TO DO: Copy out the lines below, from the line containing "Image resolution: width=2492" up to and including the line containing "tap(306, 69)", reproducing each one word for word.

DATA SUPPLIED:
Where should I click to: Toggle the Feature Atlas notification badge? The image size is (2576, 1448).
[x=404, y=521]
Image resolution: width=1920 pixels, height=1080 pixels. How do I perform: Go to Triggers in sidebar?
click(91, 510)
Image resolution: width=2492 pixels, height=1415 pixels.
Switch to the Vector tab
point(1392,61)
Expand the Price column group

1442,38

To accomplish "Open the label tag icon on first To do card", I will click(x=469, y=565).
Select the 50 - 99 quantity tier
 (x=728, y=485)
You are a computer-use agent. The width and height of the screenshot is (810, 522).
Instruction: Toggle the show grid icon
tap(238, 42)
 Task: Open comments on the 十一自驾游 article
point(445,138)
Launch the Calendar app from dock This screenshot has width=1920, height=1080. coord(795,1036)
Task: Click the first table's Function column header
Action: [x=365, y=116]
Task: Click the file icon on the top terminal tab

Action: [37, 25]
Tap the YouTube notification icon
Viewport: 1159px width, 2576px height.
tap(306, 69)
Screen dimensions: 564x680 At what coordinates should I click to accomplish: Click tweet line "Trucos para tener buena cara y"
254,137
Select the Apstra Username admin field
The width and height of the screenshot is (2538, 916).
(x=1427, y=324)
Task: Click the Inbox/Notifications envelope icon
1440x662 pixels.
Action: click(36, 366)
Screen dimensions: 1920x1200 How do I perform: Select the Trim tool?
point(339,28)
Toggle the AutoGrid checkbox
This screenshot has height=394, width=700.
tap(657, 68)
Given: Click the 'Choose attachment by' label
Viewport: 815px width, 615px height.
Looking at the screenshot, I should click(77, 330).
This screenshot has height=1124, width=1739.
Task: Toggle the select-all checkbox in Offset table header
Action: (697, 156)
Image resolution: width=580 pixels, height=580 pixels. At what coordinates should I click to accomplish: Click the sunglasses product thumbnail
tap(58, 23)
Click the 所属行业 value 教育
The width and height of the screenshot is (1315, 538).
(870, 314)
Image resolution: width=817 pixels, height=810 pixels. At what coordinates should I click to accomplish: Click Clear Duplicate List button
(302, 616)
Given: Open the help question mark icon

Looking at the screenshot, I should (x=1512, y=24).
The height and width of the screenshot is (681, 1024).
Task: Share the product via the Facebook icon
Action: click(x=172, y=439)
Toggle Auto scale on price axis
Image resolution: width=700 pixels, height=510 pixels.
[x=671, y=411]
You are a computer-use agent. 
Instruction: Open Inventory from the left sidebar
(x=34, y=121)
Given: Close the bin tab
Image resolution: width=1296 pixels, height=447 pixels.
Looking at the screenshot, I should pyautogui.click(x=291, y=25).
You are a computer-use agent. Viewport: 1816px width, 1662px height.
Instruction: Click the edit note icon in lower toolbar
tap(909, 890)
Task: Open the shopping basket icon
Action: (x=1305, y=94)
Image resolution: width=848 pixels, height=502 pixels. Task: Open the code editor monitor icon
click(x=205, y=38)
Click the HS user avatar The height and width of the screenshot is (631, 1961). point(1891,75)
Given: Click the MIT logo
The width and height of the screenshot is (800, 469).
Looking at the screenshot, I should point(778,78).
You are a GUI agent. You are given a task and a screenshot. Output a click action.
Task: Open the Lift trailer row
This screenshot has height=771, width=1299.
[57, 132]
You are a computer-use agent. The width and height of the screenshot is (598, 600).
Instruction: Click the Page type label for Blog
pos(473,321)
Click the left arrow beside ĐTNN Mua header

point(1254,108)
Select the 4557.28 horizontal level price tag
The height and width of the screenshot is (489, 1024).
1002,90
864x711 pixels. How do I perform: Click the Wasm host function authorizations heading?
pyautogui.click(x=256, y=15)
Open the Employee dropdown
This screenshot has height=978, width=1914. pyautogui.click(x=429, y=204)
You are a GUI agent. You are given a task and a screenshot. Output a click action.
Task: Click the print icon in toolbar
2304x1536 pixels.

EXERCISE OUTPUT:
Image resolution: width=2492 pixels, height=1415 pixels.
Switch to the Vector tab
point(1392,61)
Expand the Price column group

1442,38

To accomplish "Open the label tag icon on first To do card", I will click(x=469, y=565).
Select the 50 - 99 quantity tier
 (x=728, y=485)
You are a computer-use agent. The width and height of the screenshot is (810, 522).
Instruction: Toggle the show grid icon
tap(238, 42)
 Task: Open comments on the 十一自驾游 article
point(445,138)
Launch the Calendar app from dock This screenshot has width=1920, height=1080. coord(795,1036)
Task: Click the first table's Function column header
Action: [x=365, y=116]
Task: Click the file icon on the top terminal tab

Action: [37, 25]
Tap the YouTube notification icon
Viewport: 1159px width, 2576px height.
tap(306, 69)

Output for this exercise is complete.